Werden es wirklich rund 12 Prozent – mehr als doppelt so viel wie vor fünf Jahren – dürften die Grünen erneut ihren Platz in der Regierung finden. „Das ist ganz klar das Ziel“, sagt Lüddemann. Ob es die Kenia-Neuauflage gibt oder ein anderes Bündnis zustande kommt – mit Prognosen hält sie sich zurück. Fest steht: Man habe in den letzten Jahren gute Arbeit gemacht. Sachsen-Anhalt sei ökologischer, nachhaltiger, demokratischer geworden. Das Klima- und Energiekonzept etwa hätten die Grünen gegen Widerstand der CDU auf den Weg gebracht, betont sie. In der Koalition hat es nicht nur einmal lichterloh gebrannt. Beim Gerangel um den Status des Grünen Bandes, beim Rundfunkbeitrag und und und. Häufig konnte Cornelia Lüddemann ihr diplomatisches Geschick in die Waagschale werfen. Ein besonderes Vertrauensverhältnis hat sich in zehrenden Kenia-Jahren zu CDU-Mann Siegfried Borgwardt entwickelt. „Zusammen haben wir einige Klippen umschifft“, sagt Lüddemann.

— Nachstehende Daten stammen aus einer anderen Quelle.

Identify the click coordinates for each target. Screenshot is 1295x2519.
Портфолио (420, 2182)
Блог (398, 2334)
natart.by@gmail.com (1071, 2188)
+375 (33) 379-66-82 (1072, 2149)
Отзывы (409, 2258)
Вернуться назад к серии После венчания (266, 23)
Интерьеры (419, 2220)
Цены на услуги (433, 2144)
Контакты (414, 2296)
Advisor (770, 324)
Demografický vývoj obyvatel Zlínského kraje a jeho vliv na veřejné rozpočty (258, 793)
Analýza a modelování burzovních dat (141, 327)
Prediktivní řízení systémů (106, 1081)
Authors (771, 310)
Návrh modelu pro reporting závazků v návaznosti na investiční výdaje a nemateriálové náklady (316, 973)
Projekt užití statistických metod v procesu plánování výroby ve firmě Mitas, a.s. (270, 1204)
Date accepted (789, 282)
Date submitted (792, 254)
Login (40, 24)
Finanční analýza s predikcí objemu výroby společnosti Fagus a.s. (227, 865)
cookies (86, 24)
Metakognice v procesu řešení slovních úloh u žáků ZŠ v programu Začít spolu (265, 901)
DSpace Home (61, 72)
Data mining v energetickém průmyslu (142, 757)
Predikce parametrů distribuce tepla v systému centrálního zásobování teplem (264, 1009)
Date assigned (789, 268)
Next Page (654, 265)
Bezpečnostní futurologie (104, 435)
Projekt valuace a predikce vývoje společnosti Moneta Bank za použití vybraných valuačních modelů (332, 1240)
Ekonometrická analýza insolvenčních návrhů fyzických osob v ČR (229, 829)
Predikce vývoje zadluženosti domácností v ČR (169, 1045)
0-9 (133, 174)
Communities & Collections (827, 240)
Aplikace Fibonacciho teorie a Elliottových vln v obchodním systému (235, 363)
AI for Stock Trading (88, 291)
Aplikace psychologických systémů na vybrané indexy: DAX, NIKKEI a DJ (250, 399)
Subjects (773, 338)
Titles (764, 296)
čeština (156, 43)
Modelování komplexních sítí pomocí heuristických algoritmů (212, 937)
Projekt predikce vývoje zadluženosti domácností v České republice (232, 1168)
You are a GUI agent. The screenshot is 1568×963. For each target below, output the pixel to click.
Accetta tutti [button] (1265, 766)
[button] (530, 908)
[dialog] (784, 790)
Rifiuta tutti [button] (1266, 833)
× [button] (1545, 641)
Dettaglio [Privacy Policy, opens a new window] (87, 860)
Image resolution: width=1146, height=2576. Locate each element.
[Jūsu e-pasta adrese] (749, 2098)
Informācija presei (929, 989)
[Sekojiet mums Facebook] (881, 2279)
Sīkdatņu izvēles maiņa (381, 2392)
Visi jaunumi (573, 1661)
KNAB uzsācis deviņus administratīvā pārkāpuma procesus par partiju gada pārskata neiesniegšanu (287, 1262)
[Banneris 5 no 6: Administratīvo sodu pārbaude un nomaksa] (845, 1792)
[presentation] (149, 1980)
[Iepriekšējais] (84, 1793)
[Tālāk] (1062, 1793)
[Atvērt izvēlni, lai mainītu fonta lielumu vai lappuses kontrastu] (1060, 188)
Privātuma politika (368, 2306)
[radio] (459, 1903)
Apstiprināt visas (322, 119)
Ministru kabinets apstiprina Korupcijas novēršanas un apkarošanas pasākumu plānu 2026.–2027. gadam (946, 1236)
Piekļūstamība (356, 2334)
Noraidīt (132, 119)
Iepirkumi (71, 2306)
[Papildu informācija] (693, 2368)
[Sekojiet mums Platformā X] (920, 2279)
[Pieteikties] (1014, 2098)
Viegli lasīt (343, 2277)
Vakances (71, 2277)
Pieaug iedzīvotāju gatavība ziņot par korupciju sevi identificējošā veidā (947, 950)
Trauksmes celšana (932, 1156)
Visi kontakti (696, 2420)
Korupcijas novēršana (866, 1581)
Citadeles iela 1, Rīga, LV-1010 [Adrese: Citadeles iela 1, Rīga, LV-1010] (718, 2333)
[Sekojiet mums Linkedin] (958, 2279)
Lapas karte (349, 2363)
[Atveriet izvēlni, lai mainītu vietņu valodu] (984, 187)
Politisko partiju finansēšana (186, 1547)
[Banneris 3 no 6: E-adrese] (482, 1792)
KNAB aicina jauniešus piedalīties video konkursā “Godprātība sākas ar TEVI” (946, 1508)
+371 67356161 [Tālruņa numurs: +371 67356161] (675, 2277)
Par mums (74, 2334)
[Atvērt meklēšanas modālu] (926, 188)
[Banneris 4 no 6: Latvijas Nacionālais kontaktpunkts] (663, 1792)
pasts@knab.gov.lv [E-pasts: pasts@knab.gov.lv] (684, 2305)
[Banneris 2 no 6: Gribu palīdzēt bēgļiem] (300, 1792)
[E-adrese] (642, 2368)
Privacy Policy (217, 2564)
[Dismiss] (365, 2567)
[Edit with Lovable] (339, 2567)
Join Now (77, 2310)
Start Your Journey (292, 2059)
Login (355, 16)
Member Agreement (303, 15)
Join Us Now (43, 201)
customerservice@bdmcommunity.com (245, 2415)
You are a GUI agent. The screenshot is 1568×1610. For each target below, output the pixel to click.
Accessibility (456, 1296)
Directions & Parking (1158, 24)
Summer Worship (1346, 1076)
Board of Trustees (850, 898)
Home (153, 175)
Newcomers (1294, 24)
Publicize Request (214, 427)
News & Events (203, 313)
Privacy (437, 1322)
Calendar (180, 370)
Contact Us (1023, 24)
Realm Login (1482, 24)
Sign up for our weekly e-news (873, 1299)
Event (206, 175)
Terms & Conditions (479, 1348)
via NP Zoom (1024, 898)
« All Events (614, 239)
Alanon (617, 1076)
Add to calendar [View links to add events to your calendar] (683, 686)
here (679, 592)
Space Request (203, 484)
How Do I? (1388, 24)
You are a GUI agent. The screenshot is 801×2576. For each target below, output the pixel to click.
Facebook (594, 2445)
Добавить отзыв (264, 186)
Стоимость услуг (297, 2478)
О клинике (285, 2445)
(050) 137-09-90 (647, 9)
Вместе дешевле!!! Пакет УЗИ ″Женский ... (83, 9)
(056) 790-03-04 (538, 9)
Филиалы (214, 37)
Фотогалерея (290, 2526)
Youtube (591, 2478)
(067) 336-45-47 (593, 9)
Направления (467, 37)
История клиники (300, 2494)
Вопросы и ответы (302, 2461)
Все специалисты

Rainer Haseloff (CDU) wiederum wurde erst kürzlich von Lüddemann scharf kritisiert. Es ging um Öffnungen der Gastronomie im Harz im Zuge eines Modellprojekts. „Mir kommt es so vor, als ob die CDU in einem Bus sitzt, mit Ministerpräsident Haseloff als Geisterfahrer, der sich wundert, dass ihm alle anderen entgegenkommen“, sagte Lüddemann. Kam nicht überall gut an.
Kritisiert hat die Grünen-Politikerin häufig Verkehrsminister Thomas Webel (CDU). Dass es etwa für die Verbesserung der Radinfrastruktur nun eine hauptamtliche Planerin gebe – Verdienst der Grünen. Im Gespräch mit Webel ging es einmal um den Zustand der Radwege im Land. Wann er denn mal auf dem Rad gesessen habe?, fragte Lüddemann. Kürzlich bei mir im Keller, soll Webel – jovial wie eh und je – erwidert haben. Eine bezeichnende Episode.
Lesen fehlt
Radfahren ist eines der Hobbys der schlanken Frau. In Wahlkampf-Zeiten schwingt sie sich allerdings nur für Strecken vor der Haustür in Dessau in den Sattel. Auch im Kanu- und Kajakclub sind ihr Lebenspartner und sie in diesen Tagen nicht gemeinsam anzutreffen. Die Lieblingsunternehmung – das Paddeln auf der Mulde – ist aber schon vorgemerkt für die Zeit nach der Wahl.
In einigen Wochen wird die Bücher-Enthusiastin wieder etwas Zeit haben, privat in Lektüre einzutauchen. Zuletzt ist sie Weihnachten dazu gekommen. Gelesen hat sie „Die Welt neu denken“ von Maja Göpel. Darin geht es um die Folgen des Klimawandels und die Wirtschaft.
In Leuna ist nach anderthalb Stunden das Gespräch beendet. Ob sie mit Robert Habeck noch mal wiederkommen könne, hat sie am Schluss gefragt. „Er findet das sicher auch sehr spannend.“
Es wartet ein weiterer Termin. Das E-Auto zischt davon, darauf zu lesen „Mit klarem Ziel: Klima retten“. Conny Lüddemann arbeitet daran.